How It Works#

The Farnham Voice model#

Farnham Voice acts as a connecting layer between the community and the council.

Below us are residents, community groups, local businesses, and local associations. Above us are councils, officers, councillors, and topic champions.

Our role is to help information move both ways. The community can share structured feedback. The council can explain decisions, constraints, and next steps clearly.

Working with community groups#

We work alongside existing community groups. These may include:

  • Residents’ associations
  • Neighbourhood groups
  • Local societies
  • Parish and town council networks

Community groups help identify which issues matter and which residents are most likely to be affected. Farnham Voice then helps gather structured survey data where that approach is useful.

When a survey is the right approach#

Not every concern needs a survey. When a community group raises an issue, Farnham Voice works with them to assess whether structured data collection is the right response.

There are three things we look for:

A broad enough base of people to survey The issue should affect enough residents, businesses, or community members to produce a meaningful dataset. A concern that is highly localised or affects only a very small number of people may be better addressed directly — through a local councillor or a targeted conversation — rather than through a formal survey process.

Clear areas and points of contention We need to be able to break the issue down into its key dimensions. What are the main concerns? Where do people’s views tend to differ? If an issue is too broad or too diffuse to structure clearly, the results will be difficult to interpret and act on.

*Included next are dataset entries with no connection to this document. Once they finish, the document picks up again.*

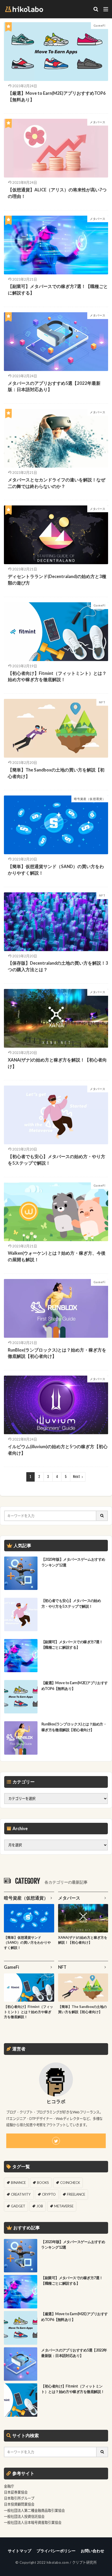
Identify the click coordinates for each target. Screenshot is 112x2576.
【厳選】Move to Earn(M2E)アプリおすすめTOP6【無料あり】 (57, 96)
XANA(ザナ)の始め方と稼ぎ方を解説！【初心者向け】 (57, 1063)
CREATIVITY (21, 2194)
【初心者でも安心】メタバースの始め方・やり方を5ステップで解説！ (56, 1160)
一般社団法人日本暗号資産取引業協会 (32, 2522)
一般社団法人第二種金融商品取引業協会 (34, 2510)
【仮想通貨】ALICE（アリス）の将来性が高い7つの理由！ (57, 193)
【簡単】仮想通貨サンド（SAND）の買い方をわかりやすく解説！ (56, 870)
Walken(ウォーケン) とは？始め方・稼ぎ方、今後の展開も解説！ (56, 1256)
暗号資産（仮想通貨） (89, 798)
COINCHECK (70, 2182)
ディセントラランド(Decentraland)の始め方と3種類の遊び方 (57, 580)
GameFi (99, 25)
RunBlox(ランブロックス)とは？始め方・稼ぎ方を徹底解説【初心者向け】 (57, 1353)
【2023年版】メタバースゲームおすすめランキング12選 (73, 1562)
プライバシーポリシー (56, 2550)
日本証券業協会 (16, 2492)
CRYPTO (49, 2194)
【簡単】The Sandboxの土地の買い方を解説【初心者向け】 (56, 773)
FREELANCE (76, 2194)
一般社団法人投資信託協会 (24, 2516)
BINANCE (18, 2182)
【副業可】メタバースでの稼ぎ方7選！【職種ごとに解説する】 (58, 290)
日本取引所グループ (19, 2498)
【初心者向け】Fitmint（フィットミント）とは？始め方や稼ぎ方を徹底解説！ (57, 676)
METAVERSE (63, 2206)
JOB (39, 2206)
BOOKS (43, 2182)
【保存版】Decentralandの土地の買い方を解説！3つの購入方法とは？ (58, 966)
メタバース (98, 122)
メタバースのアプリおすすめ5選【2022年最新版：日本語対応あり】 (54, 386)
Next (76, 1477)
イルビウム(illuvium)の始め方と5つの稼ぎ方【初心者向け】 (58, 1450)
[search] (102, 1516)
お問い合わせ (92, 2550)
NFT (102, 702)
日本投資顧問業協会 (19, 2504)
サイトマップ (19, 2550)
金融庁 (9, 2486)
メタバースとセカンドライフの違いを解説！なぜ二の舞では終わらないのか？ (56, 483)
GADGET (18, 2206)
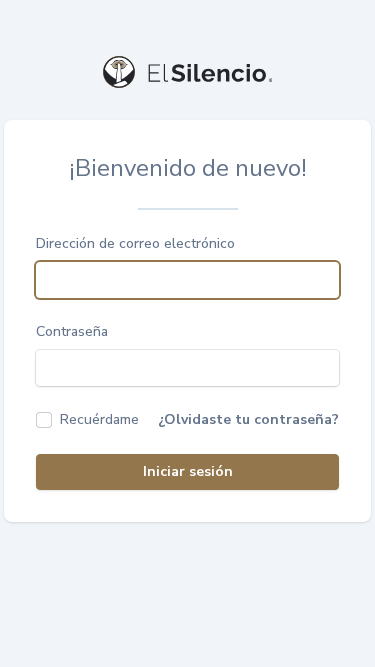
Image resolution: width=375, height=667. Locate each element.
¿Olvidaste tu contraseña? (248, 419)
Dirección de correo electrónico (135, 243)
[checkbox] (87, 420)
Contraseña (72, 331)
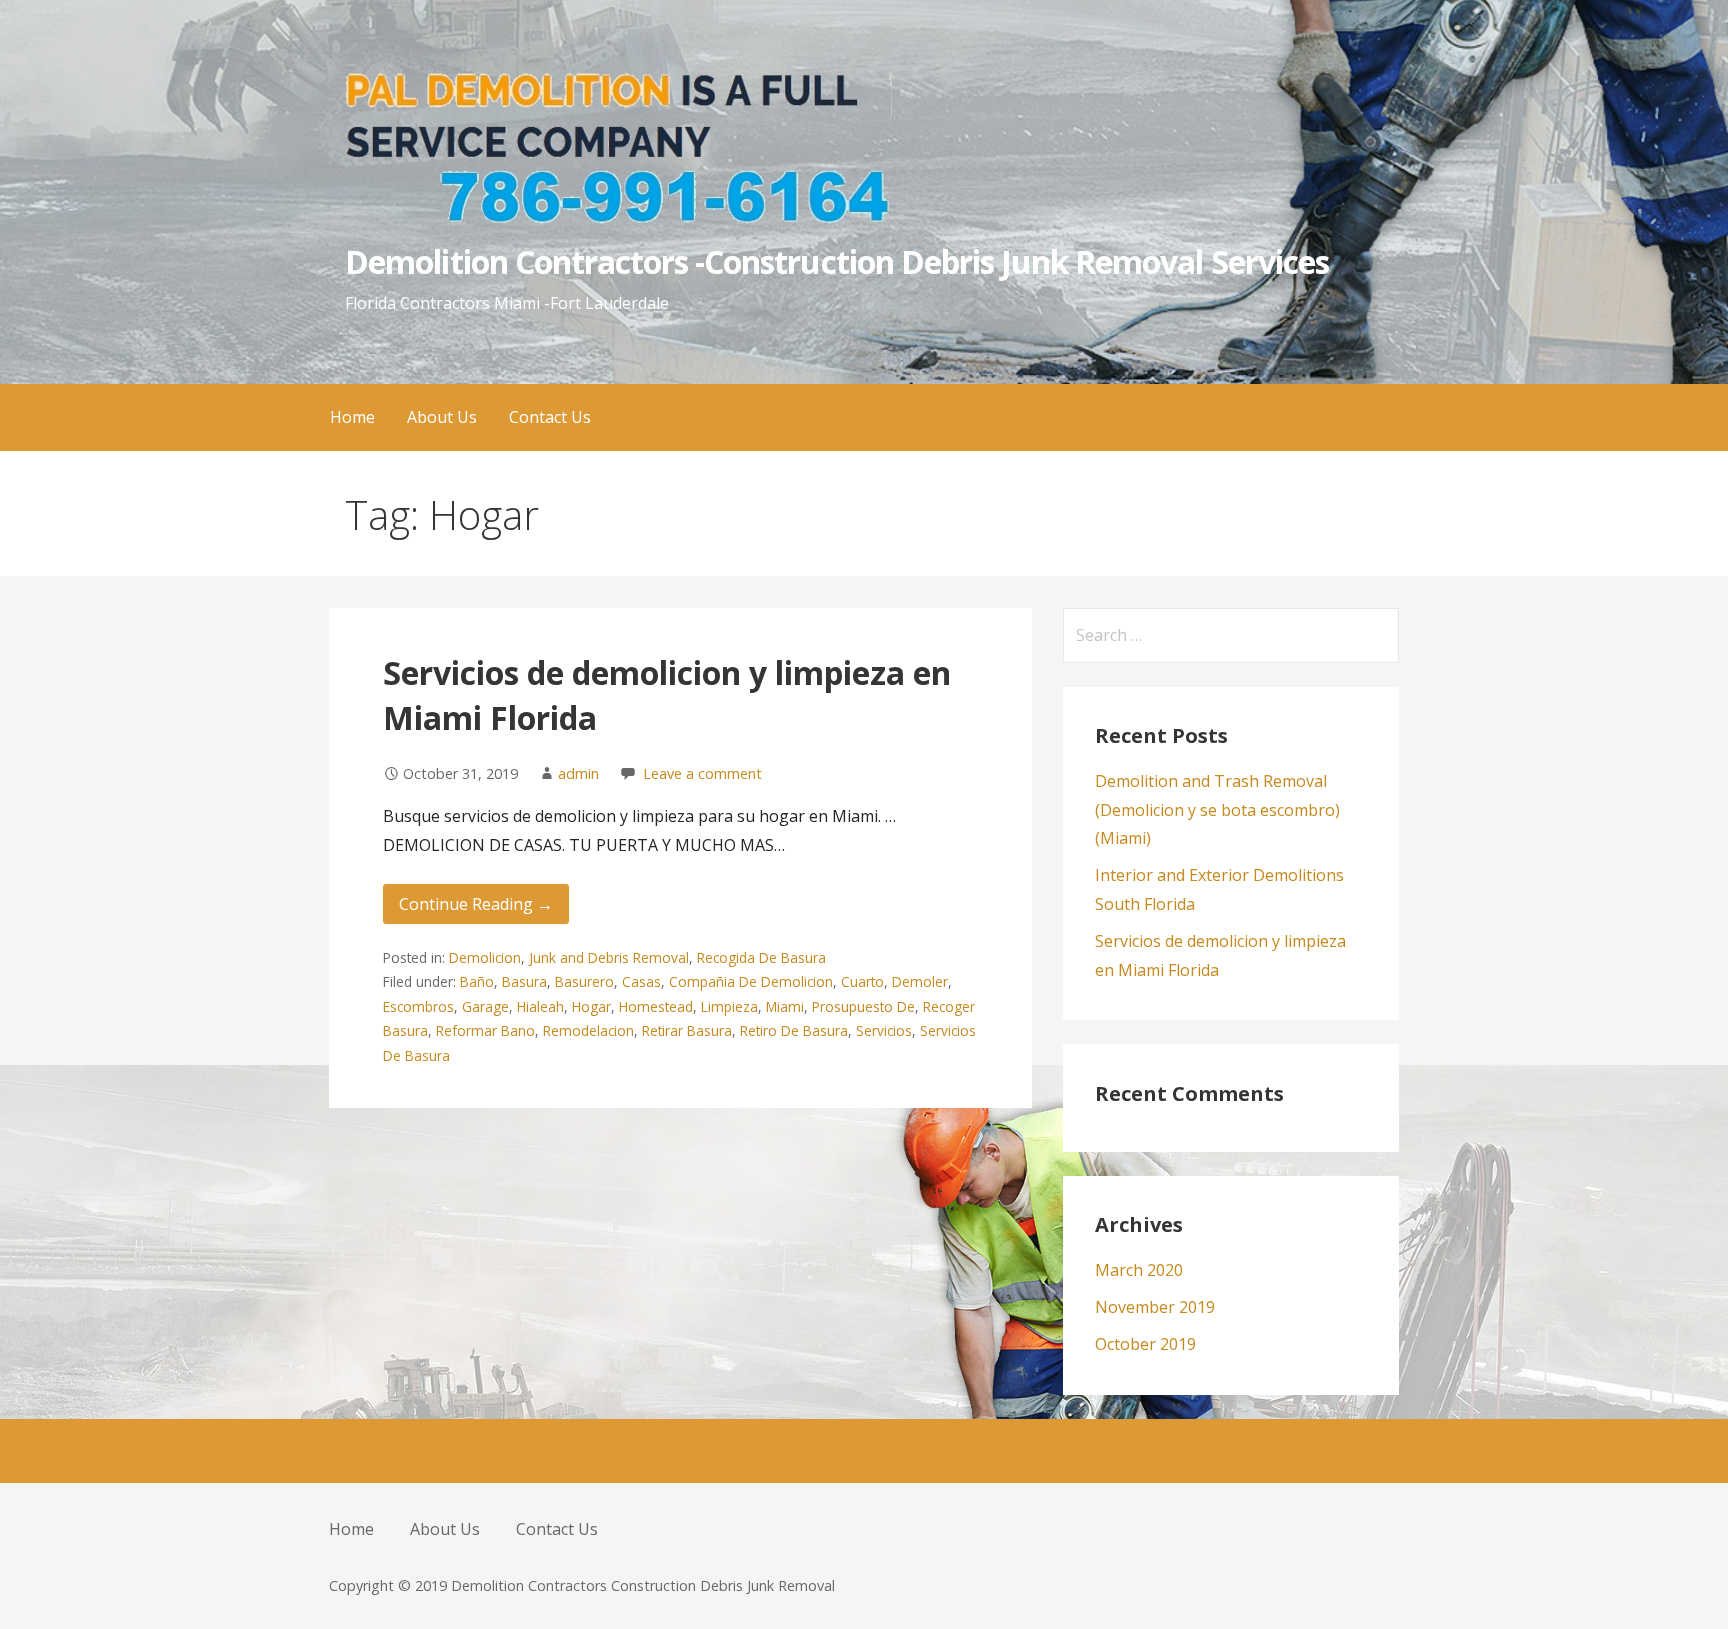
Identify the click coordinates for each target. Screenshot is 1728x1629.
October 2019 (1145, 1344)
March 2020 (1139, 1270)
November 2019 (1155, 1307)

Questions that can capture the range of sentiment A good survey asks targeted questions that allow respondents to express where they stand across a spectrum of views — not just yes or no. If an issue can be framed this way, a survey can reflect the genuine range of community feeling and give the council something useful to respond to.

Where an issue meets these criteria, Farnham Voice will work with the community group to design and run a survey. Where it does not, we will aim to suggest a more appropriate route.

Working with councils#

For each major topic or issue, we aim to work with nominated council representatives — officers, councillors, or portfolio holders responsible for that subject.

Examples include highways and traffic, planning, community safety, environment, and local services.

This creates a clearer line of communication between the community and the council.

The process step by step#

  1. Issue identified — A local group or resident raises a concern that may affect a wider area.
  2. Suitability check — Farnham Voice assesses whether a structured survey is appropriate.
  3. Survey created — A short, focused survey is designed with relevant questions.
  4. Residents invited — Residents are invited to respond via their community group or mailing list.
  5. Data collected — Responses are gathered and grouped by road, area, and age group.
  6. Results reviewed — Findings are checked and an anonymised summary is prepared.
  7. Results shared — The summary is shared with the relevant council champion.
  8. Council responds — The council is asked to respond in plain English.
  9. Response published — The council’s response is published on this site.

What a good survey shows#

  • What the issue is
  • Where it is happening (by road, area, or ward)
  • Who is affected (by age group or association)
  • How strongly people feel
  • Whether views differ by age group or area
  • What possible solutions people support
  • What concerns people have about those solutions

Why structure matters#

Without structure, community concerns can be difficult for councils to measure or act on.

Our goal is to create clarity, fair representation, and constructive communication.